GIVEN TASK:
Rewrite the lines below, replacing every "icon" with "button" and changing nothing else. Leave the pictures out of your answer.
===== INFORMATION GIVEN =====
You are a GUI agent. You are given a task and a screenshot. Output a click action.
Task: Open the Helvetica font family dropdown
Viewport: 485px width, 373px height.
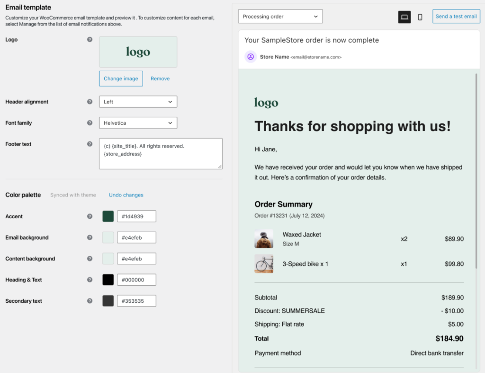click(138, 122)
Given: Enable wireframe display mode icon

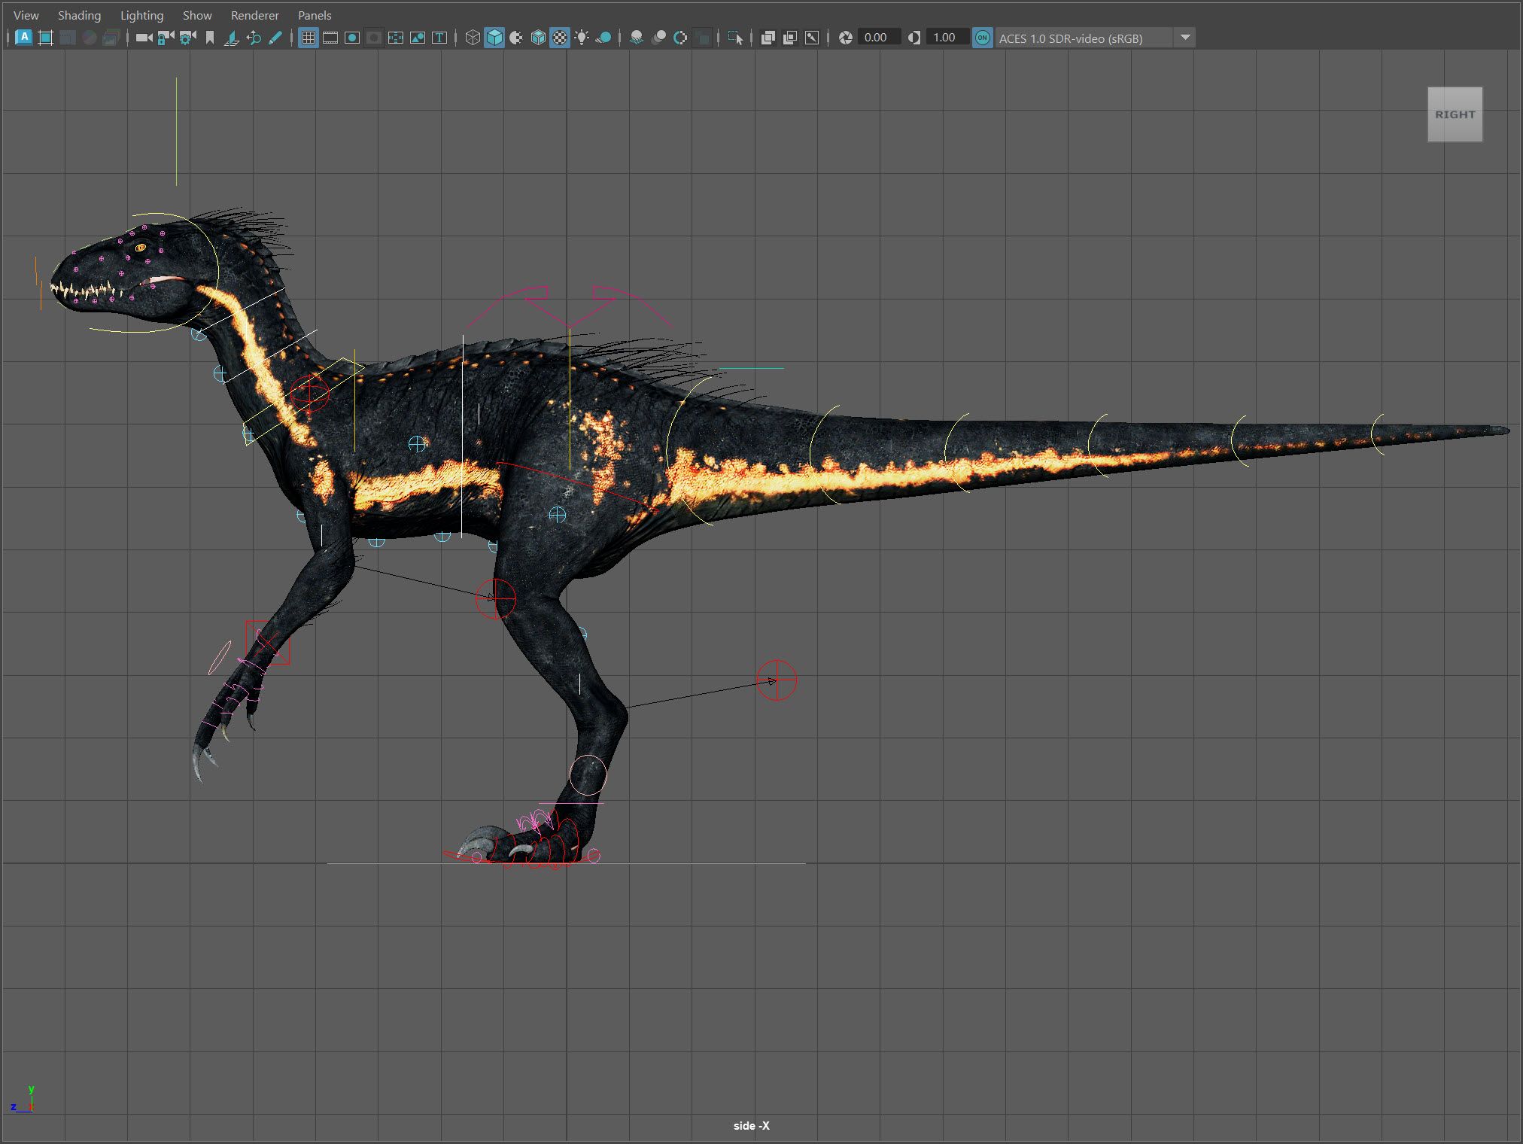Looking at the screenshot, I should pos(473,38).
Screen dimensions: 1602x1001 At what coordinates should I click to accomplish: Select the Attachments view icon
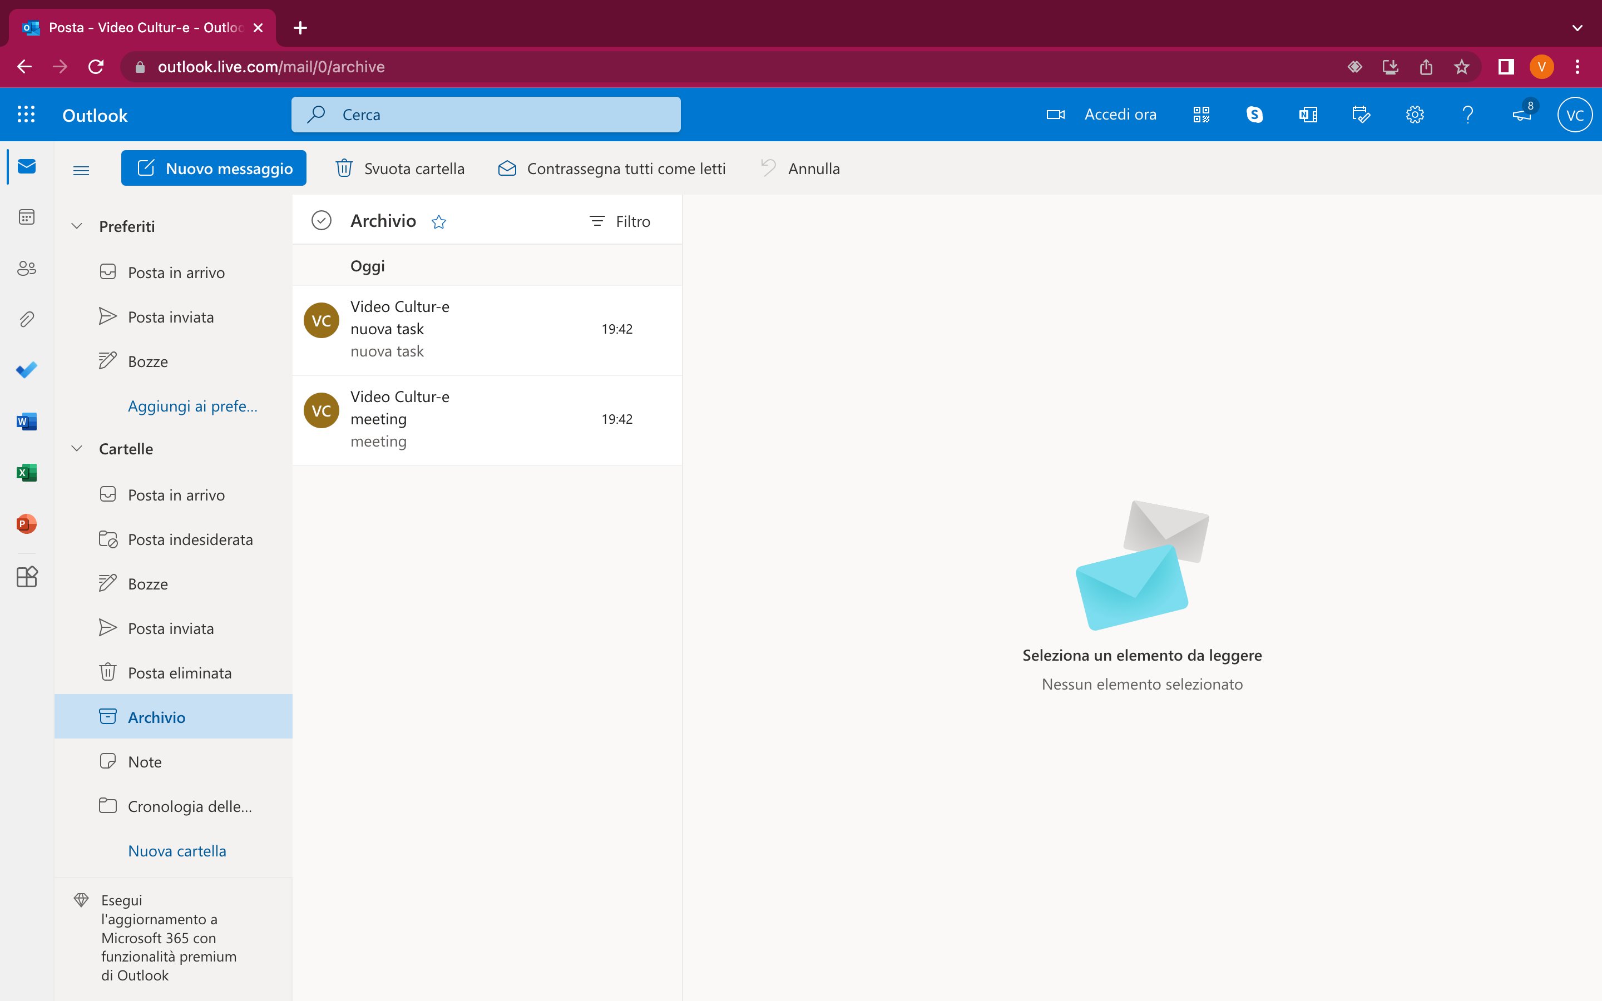pos(26,318)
=====
RESPONSE:
You are a GUI agent. You are given a task and a screenshot. Output a click action.
Task: Open the Helvetica font family dropdown
Viewport: 485px width, 373px height.
click(138, 122)
Given: Enable wireframe display mode button

Looking at the screenshot, I should pos(473,38).
Screen dimensions: 1602x1001 At what coordinates should I click to accomplish: Select the Attachments view button
pos(26,318)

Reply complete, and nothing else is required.